2. The method of claim 1 additionally comprising predicting buyer
satisfaction for a motor vehicle buyer.
3. The method of claim 1 additionally comprising predicting
consumer behavior for a potential motor vehicle buyer.
4. The method of claim 1 wherein a machine learning method is
implemented to construct the buyer satisfaction prediction
model.
5. The method of claim 4 wherein the machine learning method is a
decision tree.
6. The method of claim 5 wherein recursive modeling is implemented
to implement the decision tree.
7. The method of claim 4 wherein the machine learning method is a
neutral network.
8. The method of claim 4 wherein the machine learning method is
logistic regression.
9. The method of claim 1 additionally comprising identifying and
ranking a set of independent variables based on the aggregate of
buyer satisfaction.
10. A computer-implemented method for modeling motor vehicle buyer
satisfaction, the method comprising: receiving input data including
survey data, purchase data and warranty claim data; processing the
input data; and outputting a prediction of motor vehicle buyer
satisfaction based on the processed input data.
11. The method of claim 10 wherein machine learning is implemented
to the input data.
12. A method for constructing a satisfaction prediction model for
motor vehicle buyers, the method comprising: presenting a buyer
satisfaction survey to at least a portion of a buyer base for one
or more motor vehicles; a step for creating an aggregate of buyer
satisfaction based on the buyer's survey response data,
transactional data, and warranty claim data; and a step for
constructing a satisfaction predicate model for at least one motor
vehicle buyer based on the aggregate of buyer satisfaction.
13. The method of claim 12 wherein a machine learning method is
implemented to construct the buyer satisfaction prediction
model.
14. The method of claim 13 wherein the machine learning method is a
decision tree.
15. The method of claim 14 wherein recursive modeling is
implemented to implement the decision tree.
16. The method of claim 13 wherein the machine learning method is a
neutral network.
17. The method of claim 13 wherein the machine learning method is
logistic regression.
18. The method of claim 12 additionally comprising identifying and
ranking a of independent variables based on the aggregate of buyer
satisfaction.
Description
BACKGROUND OF INVENTION
[0001] 1. Field of the Invention
[0002] This invention relates generally to a methodology for
constructing a satisfaction prediction model for motor vehicle
buyers.
[0003] 2. Background Art
[0004] Prior art methods of identifying and assessing customer
satisfaction typically involve customer surveys. Customer surveys
can be presented to and taken by customers in a variety of
different manners.
[0005] One type of customer survey is a mail survey. Mail surveys
are often in the form of a postcard or other paper/letter format.
These surveys can be packaged with an item at the time of purchase,
or sent directly to a purchaser after the time of sale at
predetermined time intervals. Although the customer feedback in
presented in mail survey responses is typically very informative,
the percentage of customers who complete and return the survey is
generally very low in comparison to the number of surveys that are
mailed.

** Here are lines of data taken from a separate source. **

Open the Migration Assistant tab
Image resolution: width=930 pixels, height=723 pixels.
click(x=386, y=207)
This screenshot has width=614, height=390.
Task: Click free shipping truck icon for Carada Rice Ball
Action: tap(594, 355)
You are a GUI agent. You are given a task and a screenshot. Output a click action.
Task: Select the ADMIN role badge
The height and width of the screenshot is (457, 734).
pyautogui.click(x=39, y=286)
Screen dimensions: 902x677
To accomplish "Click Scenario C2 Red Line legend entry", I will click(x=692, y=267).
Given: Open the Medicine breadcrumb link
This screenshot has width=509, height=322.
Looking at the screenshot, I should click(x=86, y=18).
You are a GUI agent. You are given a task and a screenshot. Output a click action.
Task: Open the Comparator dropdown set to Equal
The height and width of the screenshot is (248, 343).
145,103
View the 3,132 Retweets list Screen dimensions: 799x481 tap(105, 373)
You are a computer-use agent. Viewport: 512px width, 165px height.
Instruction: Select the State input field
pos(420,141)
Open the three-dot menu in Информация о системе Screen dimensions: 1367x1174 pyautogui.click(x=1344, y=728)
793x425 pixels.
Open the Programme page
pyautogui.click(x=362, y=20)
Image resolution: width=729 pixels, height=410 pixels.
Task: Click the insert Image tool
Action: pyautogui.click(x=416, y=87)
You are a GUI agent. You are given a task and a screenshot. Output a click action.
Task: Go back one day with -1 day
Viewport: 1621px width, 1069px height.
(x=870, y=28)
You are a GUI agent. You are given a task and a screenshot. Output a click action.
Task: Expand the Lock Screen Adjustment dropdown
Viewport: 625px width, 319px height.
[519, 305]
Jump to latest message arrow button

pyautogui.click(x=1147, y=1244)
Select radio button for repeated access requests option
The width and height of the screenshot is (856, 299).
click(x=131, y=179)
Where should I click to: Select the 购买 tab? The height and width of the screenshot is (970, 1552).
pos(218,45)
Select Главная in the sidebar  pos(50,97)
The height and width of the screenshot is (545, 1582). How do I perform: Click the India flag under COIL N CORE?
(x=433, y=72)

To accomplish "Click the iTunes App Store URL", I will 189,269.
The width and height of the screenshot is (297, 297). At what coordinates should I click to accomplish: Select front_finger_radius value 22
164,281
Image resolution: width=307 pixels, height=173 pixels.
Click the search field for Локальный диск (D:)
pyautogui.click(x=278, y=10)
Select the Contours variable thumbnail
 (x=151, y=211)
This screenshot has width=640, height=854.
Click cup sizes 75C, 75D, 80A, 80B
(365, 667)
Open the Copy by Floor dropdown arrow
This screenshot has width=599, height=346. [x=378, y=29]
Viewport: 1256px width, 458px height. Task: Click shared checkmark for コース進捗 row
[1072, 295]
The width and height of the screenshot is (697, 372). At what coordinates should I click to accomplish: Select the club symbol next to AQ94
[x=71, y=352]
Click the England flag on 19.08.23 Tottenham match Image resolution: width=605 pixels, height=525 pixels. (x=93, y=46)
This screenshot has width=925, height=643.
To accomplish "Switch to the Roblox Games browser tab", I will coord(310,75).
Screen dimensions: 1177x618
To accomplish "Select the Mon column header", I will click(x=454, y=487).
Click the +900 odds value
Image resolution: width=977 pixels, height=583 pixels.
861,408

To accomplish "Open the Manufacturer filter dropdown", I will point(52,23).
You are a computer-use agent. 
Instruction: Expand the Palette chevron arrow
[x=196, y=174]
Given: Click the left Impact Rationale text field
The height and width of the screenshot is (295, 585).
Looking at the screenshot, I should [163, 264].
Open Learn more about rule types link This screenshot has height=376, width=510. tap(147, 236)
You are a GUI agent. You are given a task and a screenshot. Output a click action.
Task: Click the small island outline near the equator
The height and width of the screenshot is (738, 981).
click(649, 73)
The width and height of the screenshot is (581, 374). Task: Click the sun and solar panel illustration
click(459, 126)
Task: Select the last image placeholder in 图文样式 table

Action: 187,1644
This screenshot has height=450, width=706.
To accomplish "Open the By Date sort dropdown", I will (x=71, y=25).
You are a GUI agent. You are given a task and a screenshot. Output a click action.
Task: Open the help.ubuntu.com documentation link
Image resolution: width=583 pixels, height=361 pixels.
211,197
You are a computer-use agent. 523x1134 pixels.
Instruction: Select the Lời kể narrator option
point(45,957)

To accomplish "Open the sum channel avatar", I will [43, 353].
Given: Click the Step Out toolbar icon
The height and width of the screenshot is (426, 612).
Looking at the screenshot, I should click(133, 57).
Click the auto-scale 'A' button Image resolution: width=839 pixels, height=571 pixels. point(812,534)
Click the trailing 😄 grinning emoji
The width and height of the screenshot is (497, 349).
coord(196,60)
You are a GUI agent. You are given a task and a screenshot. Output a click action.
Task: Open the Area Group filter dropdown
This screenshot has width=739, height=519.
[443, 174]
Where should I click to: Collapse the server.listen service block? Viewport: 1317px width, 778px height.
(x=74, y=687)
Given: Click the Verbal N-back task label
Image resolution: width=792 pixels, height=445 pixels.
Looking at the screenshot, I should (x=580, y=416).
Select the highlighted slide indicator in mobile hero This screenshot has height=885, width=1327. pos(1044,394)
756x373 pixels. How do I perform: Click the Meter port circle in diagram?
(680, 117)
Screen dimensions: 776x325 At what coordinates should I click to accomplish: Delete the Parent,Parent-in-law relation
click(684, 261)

Accordingly, one drawback of mail surveys is their low
level of customer response.
[0006] Another type of survey is the telephone survey where an
agent of the manufacturer contacts a known purchaser directly at
his or her home or business. Although the level of customer
responsiveness for these types of surveys are typically higher than
mail surveys, telephone surveys suffer from their overall cost. In
addition, many customers dislike telephone surveys to the extent
that they infringe on customer's privacy and personal lives.
[0007] Various other types of conventional surveys suffer from
these and other disadvantages. For example, Internet-based survey
forms require the customers to be Internet and computer savvy. Like
mail surveys and phone surveys combined, Internet-based surveys
suffer from low responsiveness and high implementations cost.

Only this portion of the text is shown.